▶ Your assignment: A word-for-word transcription of the whole listing is required.

▶ Data section:
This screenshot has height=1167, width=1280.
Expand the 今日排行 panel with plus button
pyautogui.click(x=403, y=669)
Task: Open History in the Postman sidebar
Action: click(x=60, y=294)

▶ Task output:
This screenshot has height=1167, width=1280.
Expand the 今日排行 panel with plus button
pyautogui.click(x=403, y=669)
Task: Open History in the Postman sidebar
Action: click(x=60, y=294)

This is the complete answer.